Xavier Guilbert : Tu ne t’es pas retrouvé dans une maison, attaché au lit ?

Thomas Cadène : Non, mais c’était extraordinaire. Parce que j’avais tout de suite … c’est une expérience qui est assez extraordinaire. J’étais déjà dans l’écriture de la suite, on était déjà dans la suite, et j’avais des retours de lecteurs qui, alors même qu’ils lisaient la suite, me parlaient de leur deuil. Et de ceux qui m’insultaient en me disant que c’était dégueulasse de faire ça, pour qui je me prenais ?

Xavier Guilbert : En même temps, dans l’arsenal de choses — tu parlais tout-à-l’heure de Dynasty ou de Dallas, tu sors quand même à peu près toutes les ficelles qui s’y trouvent. Il y a la personne qui vient du passé et dont on ne savait pas qu’elle était là avant, etc. Et donc la mort c’est effectivement l’un des ressorts, même si c’est celui qui est le plus définitif… même s’il y a toujours la possibilité de faire «oui, mais en fait, il était amnésique, et…»

Thomas Cadène : Non, pas là. En l’occurrence, ce qu’il y a de fabuleux dans la mort, c’est que c’est effectivement définitif, et que surtout c’est un révélateur. Le truc particulier, c’est que … je suis sur Les Autres Gensdans un processus d’écriture des personnages qui fait que, et ça je pense que c’est valable dans toutes les séries et je pense que je ne m’en rendais pas compte parce que je ne l’avais pas fait, mais les personnages ont une logique qui leur appartient, et qui m’appartient de moins en moins. Au fur et à mesure qu’ils accumulent de l’expérience, ils fonctionnent tous seuls.

Xavier Guilbert : La plupart des auteurs te disent ça.
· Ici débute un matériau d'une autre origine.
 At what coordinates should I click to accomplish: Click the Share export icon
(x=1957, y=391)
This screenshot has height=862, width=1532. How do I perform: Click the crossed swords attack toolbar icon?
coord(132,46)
Je me souviens de Daniel Clowes qui parlait de Ghost World, et qui disait qu’au bout d’un moment ces personnages existaient, et qu’il n’avait plus qu’à leur donner des situations pour exister.

Thomas Cadène : C’est exactement ça. Sur les Autres Gens, c’est arrivé assez vite. Je me suis rendu compte que j’avais prévu — au début, j’avais un tableau, voilà ce qui va arriver. On arrive au moment où telle situation doit arriver, la situation arrive, j’écris mon dialogue, j’écris ma situation — c’est juste bidon. Ça ne marche pas, parce que le personnage n’est pas du tout — ne va pas du tout réagir comme ça. Donc j’oublie ce que j’avais prévu, je me garde ma situation, et puis je laisse le personnage me raconter son truc, et ça fonctionne. On est dans cette sorte de double écriture. Je suis effectivement dans l’écriture du feuilleton, typique. Ca je l’assume, je n’ai aucun problème avec ça, je tire toutes les ficelles qui faut, et je n’hésite pas à avoir recours aux pires effets du cliffhanger téléphoné — et téléphonique, même. Le nombre de «Allô ?», de «Quoi ?» que j’ai utilisés, c’est juste indécent et scandaleux. Mais bon, merde, un épisode par jour, j’ai le droit. D’autant plus que ça a son charme. Il y a donc cet aspect-là qui me plait beaucoup, parce que c’est drôle, parce que c’est un jeu aussi et à côté de ça, il y a l’incroyable puissance de — tout simplement on construit un monde, et ce monde-là se met à vivre. Et ça, c’est quelque chose de fantastique. C’est à la fois très artificiel et … Dans l’écriture, j’ai un rapport double, à la fois une écriture qui repose sur des artifices, et à la fois une écriture qui est portée par le torrent d’une sorte de vie fictive mais extrêmement riche et autonome. Et ça aussi, c’est un des aspects les plus intéressants dans la conception des Autres Gens.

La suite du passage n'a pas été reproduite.